Not knowing how all this would eventually shake out, and rather than uproot my kids from school and their life, my family did not join me. So a small bedroom in a three bedroom house with two other graduate students would be my new part-time residence. A single bed. A desk. A book shelf. A meditation cushion. This would be my life for the next two years while I worked towards my masters degree in Graphic Design. 

Both scared and excited, I was signed up for three studio classes that fall quarter by my advisor who thought I should just do an undergraduate degree. I demurred and pursued my goal, hoping that I would get admission in the spring.

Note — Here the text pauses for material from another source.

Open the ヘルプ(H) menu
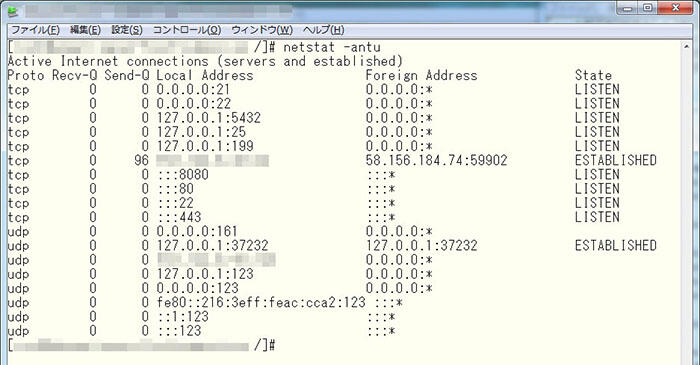This screenshot has height=365, width=700. point(323,30)
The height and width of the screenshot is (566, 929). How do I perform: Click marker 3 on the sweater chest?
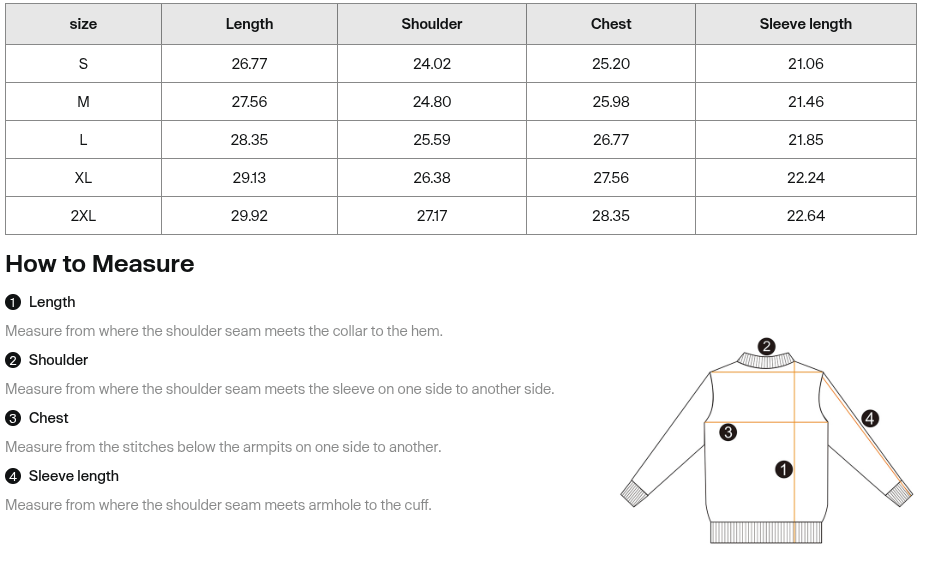(x=728, y=432)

I walked into that first studio that first morning wondering what the hell I was doing in a group of eighteen and nineteen year old kids. The instructor, who was probably younger than me, came in and gave me a look, like, ‘who the hell is this old guy?’ I felt like a fool. 

Thankfully there was a woman in her early thirties in the studio which helped temper my angst to a degree. We managed to connect and become design buddies as she too was feeling out of place.

My boss at the construction company held the door open for me to return if this adventure did not work, something I considered many times during the first month or so until I got my feet on the ground and found I loved doing design, albeit, very basic stuff. Baby steps.

I went back home every weekend until the rigorous studio work load started to pile up on me. I found that design school was cerebral as well as heavily based on doing a lot of time consuming design work. I was working on projects well into the night as it was and was needing time on the weekends to keep up. 

The younger students were light years ahead of me. I was struggling. Again, my struggle with creativity was hampering me and I seemed to have to work twice as hard, if not more, to keep up with them. While they had any number of good ideas for any given project, I had a hard time finding one. Unlike my art studies at Mount Mercy, my instructors didn’t help me other than giving me the basic knowledge of design. Other than that, it was up to me to create the needed graphic images that were needed, most of which were abstract creations that busted my brain. I constantly was blocking myself by overthinking everything. As soon as I did that, I ran into a wall. I didn’t trust myself or allow myself any freedom of my thinking. My inner critic was having a great time. I looked at what few design publications in the library. I looked at other design disciplines like architecture for inspiration, inspiration the kept eluding me. But I kept working, doing the best I could do.

There was typography, symbology, precision drawing with drafting pens, t-squares, triangles, cutting and pasting, interspersed with understanding how people see and interpret information. Then there was basic composition, how to arrange text and image on a page, information hierarchy. I especially liked the composition part, something I never got or understood from my art classes. And, back in the pre-computer era, there was how to prepare a piece for the printer, needing no small amount of understanding.

The first quarter was over. I managed to pull straight B’s. Not good enough. The next quarter was harder. This was it. I had to present my work to the graduate committee at the end of the quarter. I worked hard on my projects, harder that anything I had ever attempted before. It paid off. My work was better. 

Scared out of my wits and sweating, I went in front of the committee at the end of the quarter to present my work. They accepted me into the graduate program . . . I was accepted . . . I kept repeating that over and over, trying to actually believe it. I did it.